There are also a number of key strokes understood by the tool:

  • Q or q: Quit
  • R or r: Resize - this changes the window to the default size according to the number of CPU bars, rows and the chosen bar width and height.
  • Number keys 1 - 9: Display this number of rows.
  • + and -: Increase or decrease number of rows displayed.
    The tool is currently available as a beta in version 1.2. This latest version is not yet part of the Performance Tools CD 3.0. The engineers from the Sun Solution Center in Langen/Germany made it available for free through:
  • downloads

cpubar [Tools CD] - A CPU Meter, showing Swap, and Run Queue

cpubar displays one bar-graph for each processor with the processor speed(s) displayed on top. Each bar-graph is divided in four areas (top to bottom):

  • Blue - CPU is available.
  • Yellow - CPU is waiting for one or more I/O to complete (N/A on Solaris 10 and later).
  • Red - CPU is running in kernel space.
  • Green - CPU is running in user space.
    As with netbar and iobar, a red and a dashed black & white marker shows the maximum and average used ratios respectively.
    The bar-graphs labeled 'r', 'b' and 'w' are displaying the run, blocked and wait queues. A non empty wait queue is usually a symptom of a previous persistent RAM shortage. The total number of processes is displayed on top of these three bars.
    The bar-graph labeled 'p/s' is displaying the process creation rate per second.
    The bar-graph labeled 'RAM' is displaying the RAM usage (red=kernel, yellow=user, blue=free), the total RAM is displayed on top.
    The bar-graph ('sr') is displaying (using a logarithmic scale) the scan rate (a high level of scans is usually a symptom of RAM shortage).

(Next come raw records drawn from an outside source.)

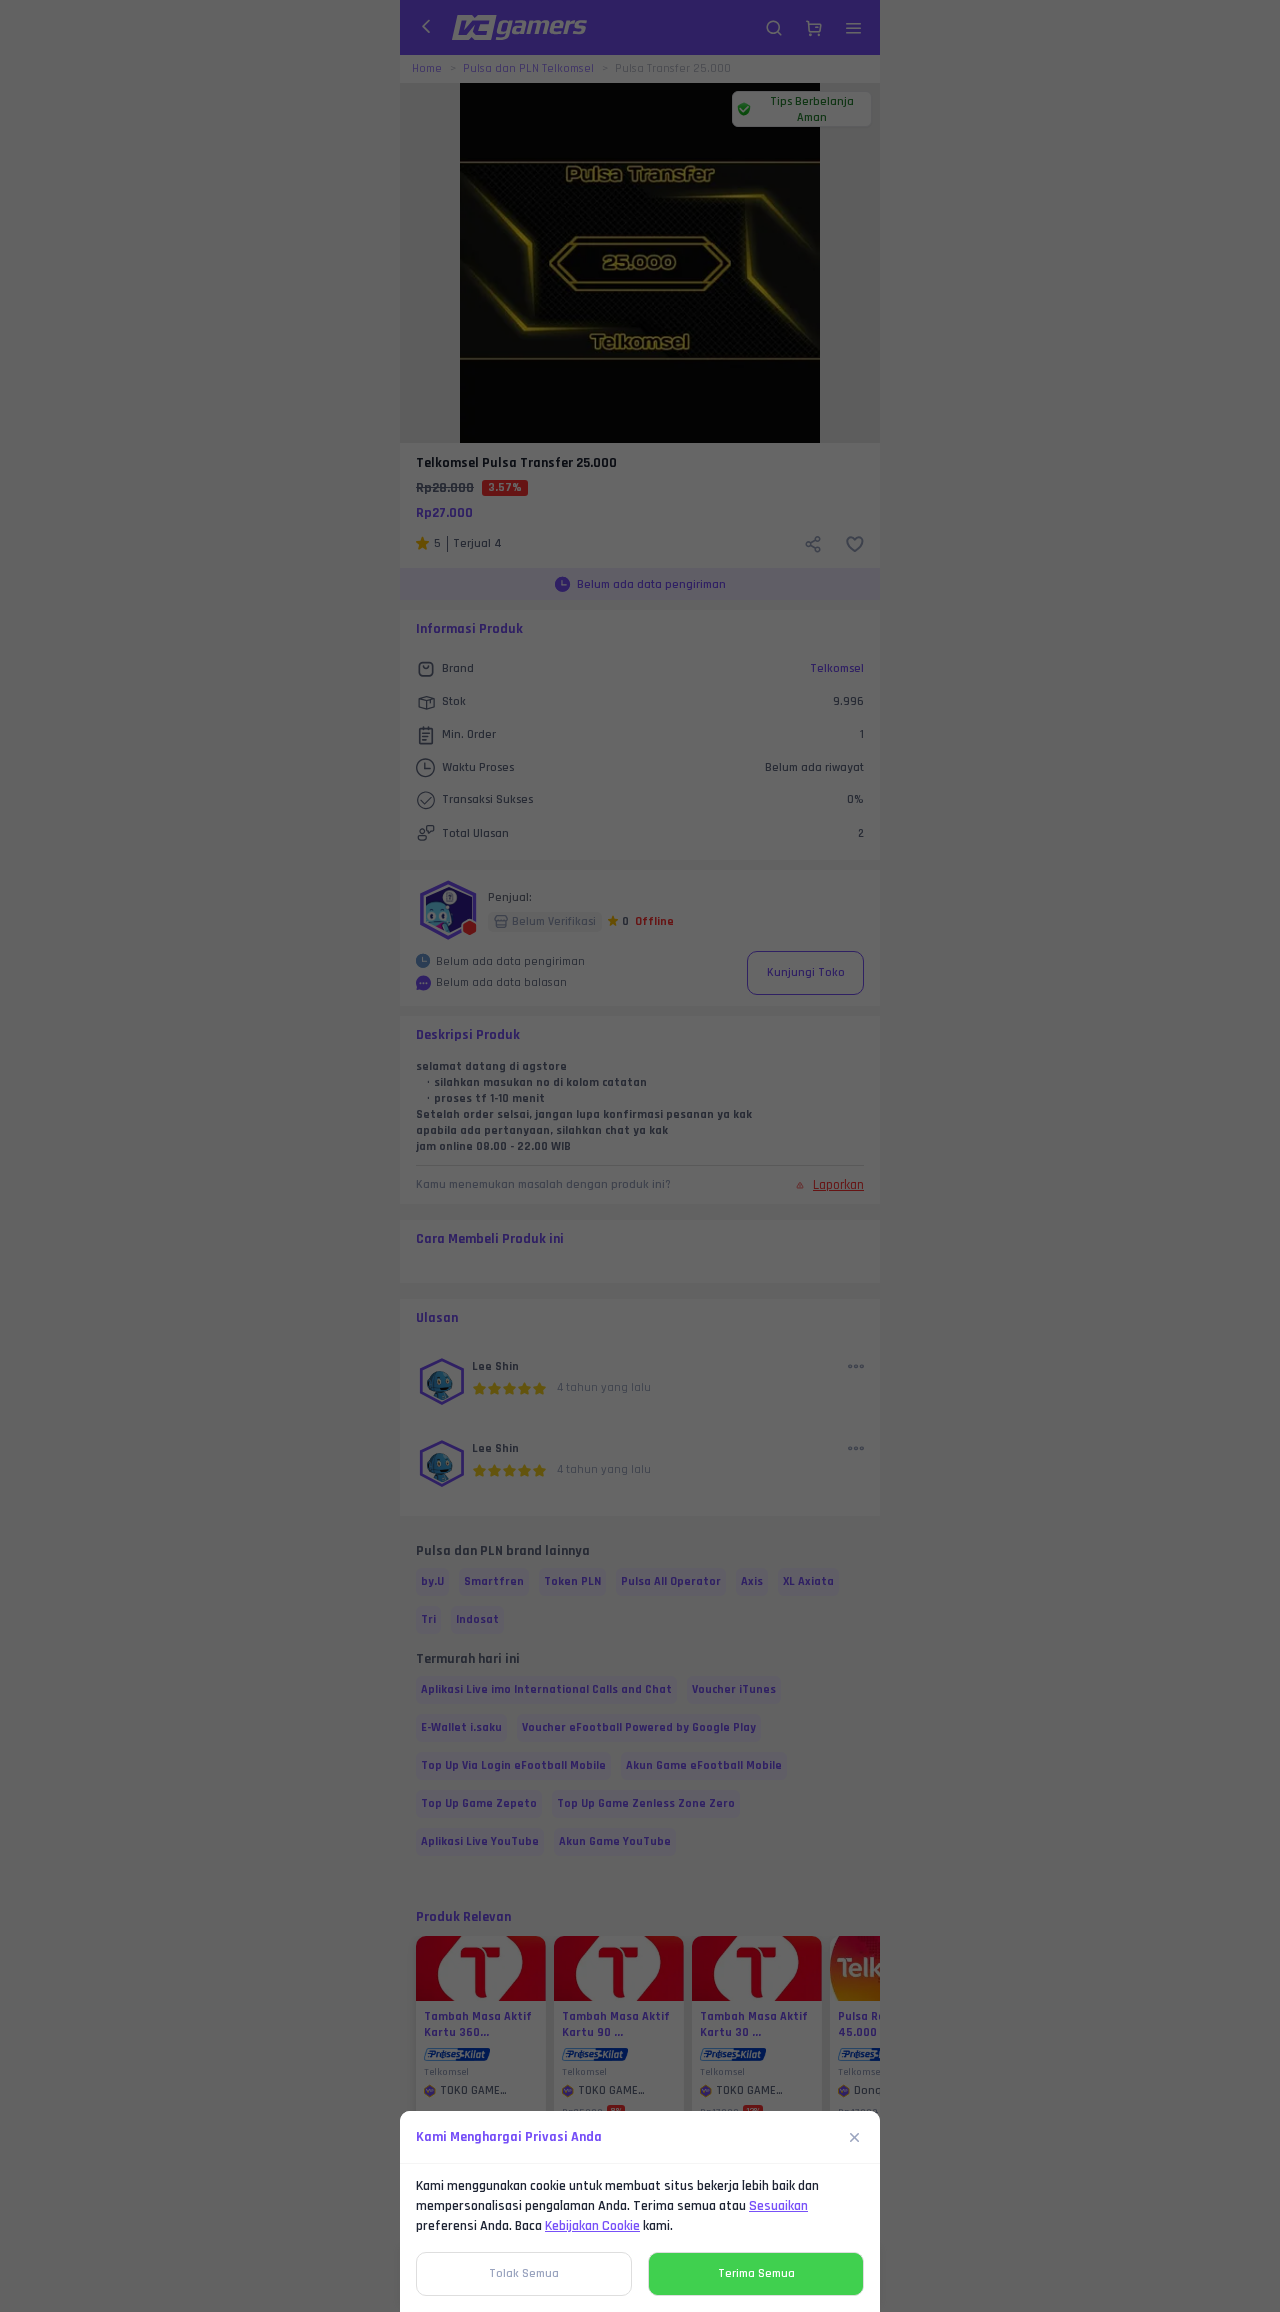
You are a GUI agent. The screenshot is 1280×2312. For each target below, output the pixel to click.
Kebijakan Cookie (592, 2226)
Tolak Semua (524, 2273)
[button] (640, 1156)
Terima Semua (756, 2273)
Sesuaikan (778, 2206)
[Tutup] (855, 2137)
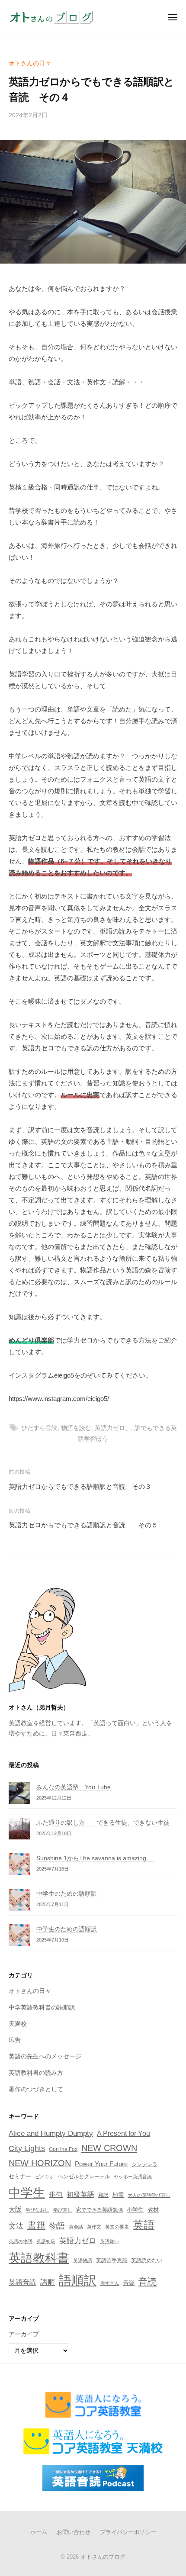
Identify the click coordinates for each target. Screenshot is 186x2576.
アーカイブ (24, 2334)
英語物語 (82, 2260)
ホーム (38, 2532)
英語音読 (22, 2282)
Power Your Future (101, 2164)
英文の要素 (117, 2226)
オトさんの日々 (30, 63)
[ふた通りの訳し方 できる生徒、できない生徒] (19, 1829)
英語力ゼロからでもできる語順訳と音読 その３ (80, 1486)
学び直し (62, 2209)
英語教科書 (39, 2258)
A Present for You (123, 2133)
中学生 (27, 2192)
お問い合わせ (73, 2532)
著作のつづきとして (36, 2089)
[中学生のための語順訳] (19, 1900)
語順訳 (77, 2280)
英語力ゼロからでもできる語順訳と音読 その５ (83, 1525)
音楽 (129, 2283)
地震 (118, 2195)
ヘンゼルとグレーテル (84, 2177)
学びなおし (37, 2209)
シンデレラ (144, 2164)
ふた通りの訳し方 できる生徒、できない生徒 (103, 1822)
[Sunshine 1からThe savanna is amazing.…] (19, 1864)
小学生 (135, 2209)
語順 (47, 2282)
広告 (15, 2040)
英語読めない (146, 2260)
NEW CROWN (109, 2148)
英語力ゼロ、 (113, 1428)
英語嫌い (109, 2241)
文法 (16, 2226)
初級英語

The bar-graph labeled 'SWAP' is displaying the SWAP (a.k.a Virtual Memory) usage (red=used, yellow=reserved, blue=free), the total SWAP space is displayed on top.

cpubar-sample output

vmstat - System Glimpse

The vmstat tool provides a glimpse of the current system behavior in a one line summary including both CPU utilisation and saturation. vmstat is part of the standard SOlaris shipment (/bin/vmstat).
In its simplest form, the command vmstat <interval> (i.e. vmstat 5) will report one line of statistics every <interval> seconds. The first line can be ignored as it is the summary since boot, all other lines report statistics of samples taken every <interval> seconds. The underlying statistics collection mechanism is based on kstat (see kstat(1)).
Let's run two copies of a CPU intensive application (cc_usr) and look at the output of vmstat 5. First start two (2) instances of the cc_usr program.
two (2) instances of cc_usr started
Now let's run vmstat 5 and watch its output.

vmstat 5
First observe the cpu:id column which represents the system idle time (here 0%). Then look at the kthr:r column which represents the total number of runnable threads on dispatcher queues (here 1).
From this simple experiment, one can conclude that the system idle time for the five second samples was always 0, indicating 100% utilisation. On the other hand, kthr:r was mostly one and sustained indicating a modest saturation for this single CPU system (remember we launched two (2) CPU intensive applications).
A couple of notes with regard to CPU utilisation:

  • 100% utilisation may be fine for your system. Think about a high-performance computing job: the aim will be to maximise utilisation of the CPU.
  • Values of kthr:rgreater than zero indicate some CPU saturation (i.e. more jobs would like to run but cannot because no CPU was available). However, performance degradation should be gradual.
  • Sampling interval is important. Don't choose too small or too large intervals.
    vmstat reports some additional information that can be interesting such as:
    Column Comments
    in Number of interrupts per second.
    sys Number of system calls per second.
    cs Number of context switches per second (both voluntary and involuntary).
    us Percent user time: time the CPUs spent processing user-mode threads.
    sy Percent system time: time the CPUs spent processing system calls on behalf of user-mode threads, plus the time spent processing kernel threads.
    id Percent of time the CPUs are waiting for runnable threads.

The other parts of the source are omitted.